Ouvrez la cage
Boris Krywicki
Quoi de plus opportun qu'une cinéaste qui revient après huit ans d'absence pour traiter de notre liberté avec poésie ? Pascale Ferran choisit un milieu transitoire, un intermédiaire insignifiant entre les fameux points A et B, pour y poser sa caméra. Un hôtel Hilton qui jouxte l'aéroport de Roissy. Le personnel ne sait jamais en quelle langue il faut s'y exprimer. Les clients, majoritairement gérants de business, n'y voient qu'un bivouac de passage. Une bicoque de fortune où ils ne se délestent pas de grand-chose. En tout cas, pas d'assez pour apaiser Gary Newman (Josh Charles), venu assister à une réunion de travail, qu'une crise d'angoisse étreint en pleine nuit.
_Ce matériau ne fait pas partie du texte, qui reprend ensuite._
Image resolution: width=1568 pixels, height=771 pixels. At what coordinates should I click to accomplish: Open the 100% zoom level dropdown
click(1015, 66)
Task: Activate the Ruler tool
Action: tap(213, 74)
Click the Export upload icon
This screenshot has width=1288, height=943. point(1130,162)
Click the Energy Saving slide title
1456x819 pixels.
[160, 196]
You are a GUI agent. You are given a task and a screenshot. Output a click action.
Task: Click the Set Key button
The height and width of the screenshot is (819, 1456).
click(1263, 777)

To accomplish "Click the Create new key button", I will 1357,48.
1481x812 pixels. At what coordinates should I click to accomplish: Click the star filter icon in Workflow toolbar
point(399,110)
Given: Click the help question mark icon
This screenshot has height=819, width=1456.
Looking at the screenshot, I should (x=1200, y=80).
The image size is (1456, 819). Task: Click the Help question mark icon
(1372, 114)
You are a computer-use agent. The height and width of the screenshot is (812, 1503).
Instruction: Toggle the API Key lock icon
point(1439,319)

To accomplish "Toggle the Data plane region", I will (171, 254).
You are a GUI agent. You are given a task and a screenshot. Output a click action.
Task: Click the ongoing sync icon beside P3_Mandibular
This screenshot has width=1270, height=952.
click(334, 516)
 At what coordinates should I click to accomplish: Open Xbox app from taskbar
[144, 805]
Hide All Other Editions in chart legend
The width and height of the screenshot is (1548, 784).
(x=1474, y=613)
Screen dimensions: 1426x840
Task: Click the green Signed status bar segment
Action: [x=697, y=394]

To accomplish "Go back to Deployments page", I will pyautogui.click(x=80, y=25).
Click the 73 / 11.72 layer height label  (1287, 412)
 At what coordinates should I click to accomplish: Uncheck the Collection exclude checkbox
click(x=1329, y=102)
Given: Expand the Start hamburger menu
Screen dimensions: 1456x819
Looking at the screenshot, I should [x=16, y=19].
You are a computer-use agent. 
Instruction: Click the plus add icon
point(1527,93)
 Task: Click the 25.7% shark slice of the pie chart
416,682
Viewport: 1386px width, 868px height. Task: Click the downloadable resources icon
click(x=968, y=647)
On épie, tranquillement, comment les relations humaines subsistent malgré la petitesse de leur ampleur. Une cigarette offerte par le réceptionniste Roschdy Zem, et ça va mieux. Le lieu sans âme devient alors celui d'une introspection radicale. Et si cet entre-deux devenait un point de non-retour ? Pour Gary, le no man's land passe d'anxiogène à salvateur. Et nous, on regarde, sagement, comment une décision subreptice peut se narrer avec l'irruption d'une voix-off de conte.
De toute façon, après cinq minutes de film, on était déjà sous le charme, engloutis par le torrent de portraits que Ferran venait de nous faire remonter. Munis de pagaies translucides, voguant d'un flux de pensées à l'autre au creux d'un premier havre désincarné servant d'espace d'introduction : celui des transports en commun.
Tous ces gens en transit, dont saisir la volatilité constitue l'évident projet de l'œuvre, croisent tout autant d'automates à leur service dont leurs regards annexent l'humanité. Les femmes d'ouvrages de l'hôtel n'interagissent pas avec ces hommes d'affaires, d'enfer. Le spectateur, lui a la chance d'accorder de l'importance à l'une d'elle, Audrey (la toujours juste Anaïs Demoustier). Son labeur épuisant faisait office de job d'appoint, la voilà à plein-temps. Elle met la « fac » entre parenthèses sans pouvoir l'annoncer à ses parents. « C'est bien ce boulot, t'améliores ton anglais en discutant avec les clients », positive son père, ignare de l'indifférence qu'elle subit.
On la ressent, entre autres puissants affects, à travers de généreux raccords regards, d'habiles rotations de caméra. Elle s'arrête, respire le temps de la pause-clope d'Audrey. Avant d'explorer le beau qui jalonne les gratte-ciels glacials le temps d'une escapade magique. Car il n'y a pas de vocable alternatif disponibles pour la décrire. À l'aune de la légèreté, Ferran ferre-là un filon remarquable.
Dès que son filmage naturaliste fuite du balourd, Bird People s'égare pour mieux représenter son thème, d'une main basique et jouissive, jamais lourde. L'on peut envisager de rendre compte de social bancal, d'atermoiements en landes frigides, sans omettre de réchauffer l'atmosphère, d'un fervent battement d'ailes.